Ana Melia Rodrigo and Anton Diego Rodrigo, Mercedes Mendes’ elderly parents, were among the first in Belmonte to embrace the Jewish renaissance. Anton Diego Rodrigo had a brit milah, or circumcision, at age 79 and attended every service at the new synagogue from its opening until he died three years ago.

But Ana Melia Rodrigo, like Julio and Mercedes Mendes, sometimes misses the marrano days.

“Dozens from each family used to go to the country on Ascension Thursday and sing so many songs,” she recalls. “The rabbi came about 10 years ago and said it was bad. We lost everything. People are learning the new Jewish ways, not our old ones — and those marrano songs were so ancient, so beautiful.”

But what did Ascension Thursday mean to them? Rodrigo answers easily: “It meant that we all came together.”

These days, coming together is difficult for Belmonte’s Jews. In fact, some say the community is coming apart.

“If you visit in five years, there won’t be a community if this continues,” Joaquim Morao says. In 1984, he was among the first men in Belmonte since the Inquisition to undergo circumcision. He later became the community’s vice president.

Today, Morao wants nothing to do with the community’s leadership, and refuses to attend the town’s only synagogue. The Morao family is among a frustrated minority resolved to leave the marrano years far behind and learn more accepted Jewish rituals.

“We did not work so hard to re-establish this community in 1988 so that we could return to our old ways,” Joaquim Mendes says. “Judaism is not just about our Belmonte customs, as some here seem to believe.
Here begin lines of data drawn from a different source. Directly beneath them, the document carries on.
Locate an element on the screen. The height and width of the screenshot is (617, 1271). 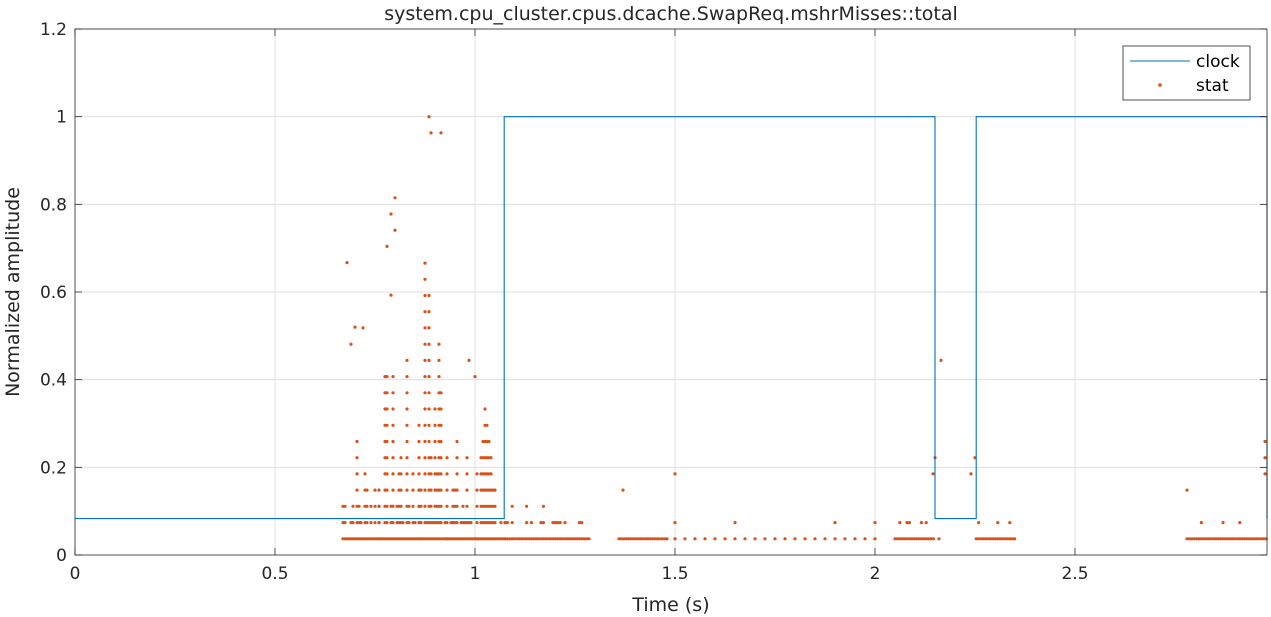
legend-stat-swatch is located at coordinates (1160, 85).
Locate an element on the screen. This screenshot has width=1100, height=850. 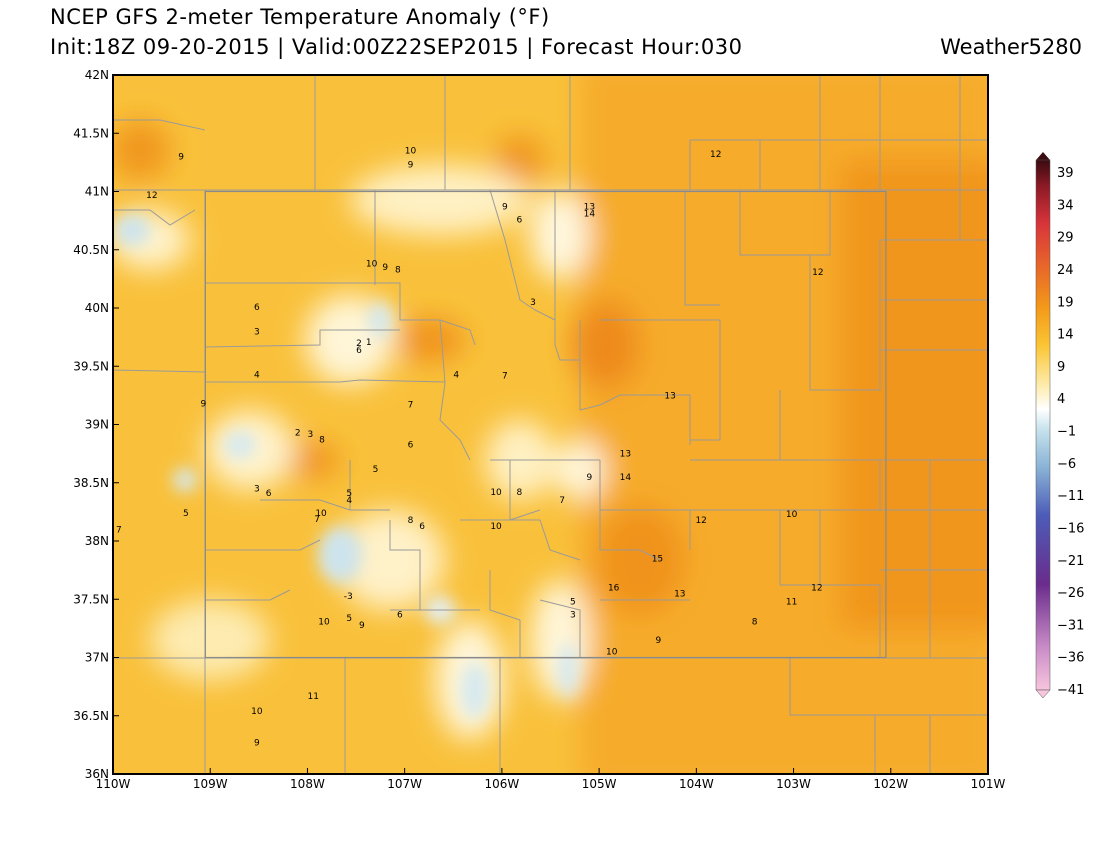
x-tick-label: 108W is located at coordinates (308, 784).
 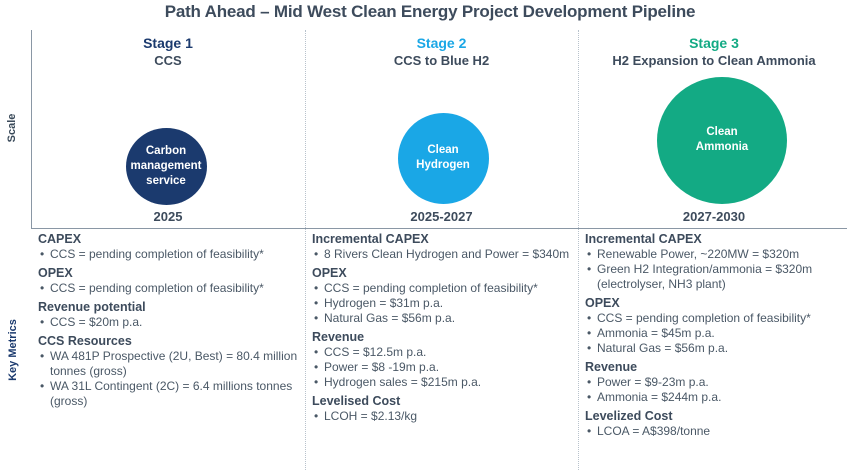 I want to click on metric-item: Power = $8 -19m p.a., so click(x=443, y=368).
Ironically, for the community’s leadership now, the old, marrano way is the easy road — but no one ever said being Jewish is easy.”

Morao hopes to move his family abroad to a Jewish community that will accept his Orthodox observance level more than his home community now does. “It’s time to join the rest of world Jewry, not stay in our own secret world,” he says.

On Shavuot, Morao’s wife, Clara, cooks a kosher dairy meal, like those which observant Jews around the world eat on this holiday, using food bought at the nearest kosher store — more than six hours away, in Madrid, Spain. Yet, despite his adamancy, even Morao clings to positive aspects of the Belmonte tradition. Several wheat stalks protrude haphazardly from the lamp hanging over the Moraos’ Shavuot dinner table. “It was a tradition from Ascension Thursday,” Joaquim Morao says of the stalks. “They keep your house safe.”

Mercedes Mendes and her mother also maintain marrano traditions to preserve a feeling of safety and comfort in their new Jewish world. “Men do their prayers now from the siddurim,” Mercedes Mendes says, referring to the synagogue’s donated Sephardic prayer books, transliterated from Hebrew into Portuguese. “But we women do other prayers, our marrano prayers.”

Every morning, while Julio Mendes tends his geraniums, Mercedes Mendes and Rodrigo sit together for 15 minutes reciting from memory the marrano Prayer for the Dead, recalling Anton Diego Rodrigo and other departed relatives. It is neither Christian nor the standard Kaddish, but springs from centuries of tradition.

“This prayer is another one of our beautiful customs that may be lost as we adopt the standard liturgy,” Mendes says when they finish the prayer. “Thank God, today we are able to practice Judaism freely. The good rabbis who came taught us the Jewish way. But it hurts me greatly to know our old practices will disappear.”

Time will tell if the pain is too much for Belmonte’s new, old Jewish community to bear.